EXERCÍCIO ESCRITO A:
Traduza para o inglês esta frase do artigo sobre o Reino de Deus: "Uma vez devidamente conectados ao Reino, podemos então entender e recuperar toda a amplitude e o significado do evangelho."
EXERCÍCIO ESCRITO B:
Dê sequência ao artigo sobre o Reino de Deus, escrevendo o trecho que viria logo após a sua última frase.

ARTIGO:
● ● ● ●

O cristão que deseja compreender corretamente o propósito e a missão da igreja no mundo deve entender a centralidade do Reino. O evangelho (ou “boas-novas”) não pode ser plenamente entendido e aplicado à parte do conceito de “Reino de Deus”. Uma vez devidamente conectados ao Reino, podemos então entender e recuperar toda a amplitude e o significado do evangelho. O fato é que aqui na América pensamos que entendemos o evangelho — mas as evidências demonstram de forma esmagadora que a maioria de nós simplesmente não entende este aspecto mais fundamental da fé cristã.

● ● ● ●

DADOS FORNECIDOS:
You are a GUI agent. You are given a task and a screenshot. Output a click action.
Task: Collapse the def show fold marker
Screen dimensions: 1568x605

● ● ● ●

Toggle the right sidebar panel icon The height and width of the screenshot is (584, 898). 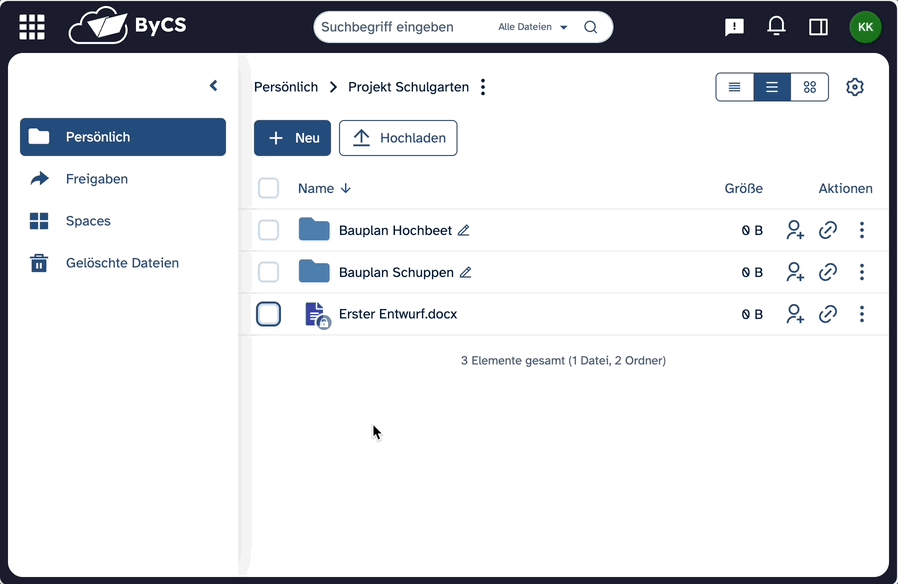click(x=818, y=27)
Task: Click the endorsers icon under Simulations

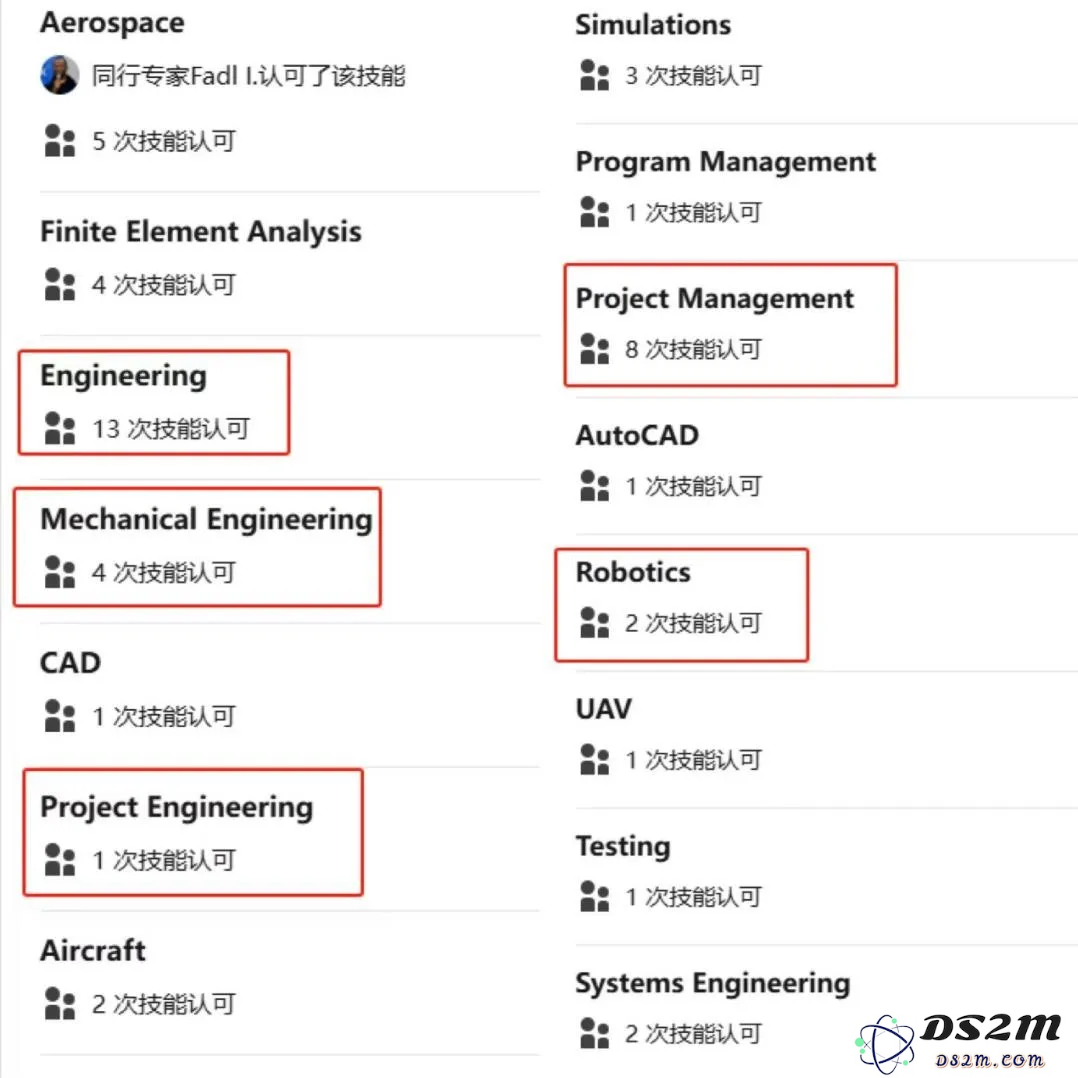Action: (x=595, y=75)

● ● ● ●

RESULTADO DA TAREFA A:
Once properly connected to the Kingdom, we can then understand and recover the full breadth and meaning of the gospel.

RESULTADO DA TAREFA B:
Num trágico desdobramento do movimento iniciado no século XIX com o surgimento do avivalismo, o “evangelho do Reino” sofreu uma redução gradual a meramente “o evangelho”, um termo destinado a enfatizar apenas o plano individual de salvação. Essa redução retirou do evangelho suas dimensões cósmicas, que transcendem a salvação pessoal para incluir toda a missão redentiva de Deus no mundo (isto é, a missio Dei), na qual Ele está fazendo novas todas as coisas por meio de Cristo.
George Hunsberger observa: “Essa separação tornou a salvação um evento privado, ao dividir ‘minha salvação pessoal’ da vinda do reinado restaurador de Deus sobre todo o mundo”. Na esteira dessa redução, a proclamação da igreja passou de “Arrependam-se, recebam a Cristo e entrem no Reino de Deus” para “Convide Jesus para entrar no seu coração”. A grande falácia é que nós não convidamos Jesus para a nossa vida — Ele é quem nos convida para a d’Ele: Seu propósito, Sua obra e Seu Reino!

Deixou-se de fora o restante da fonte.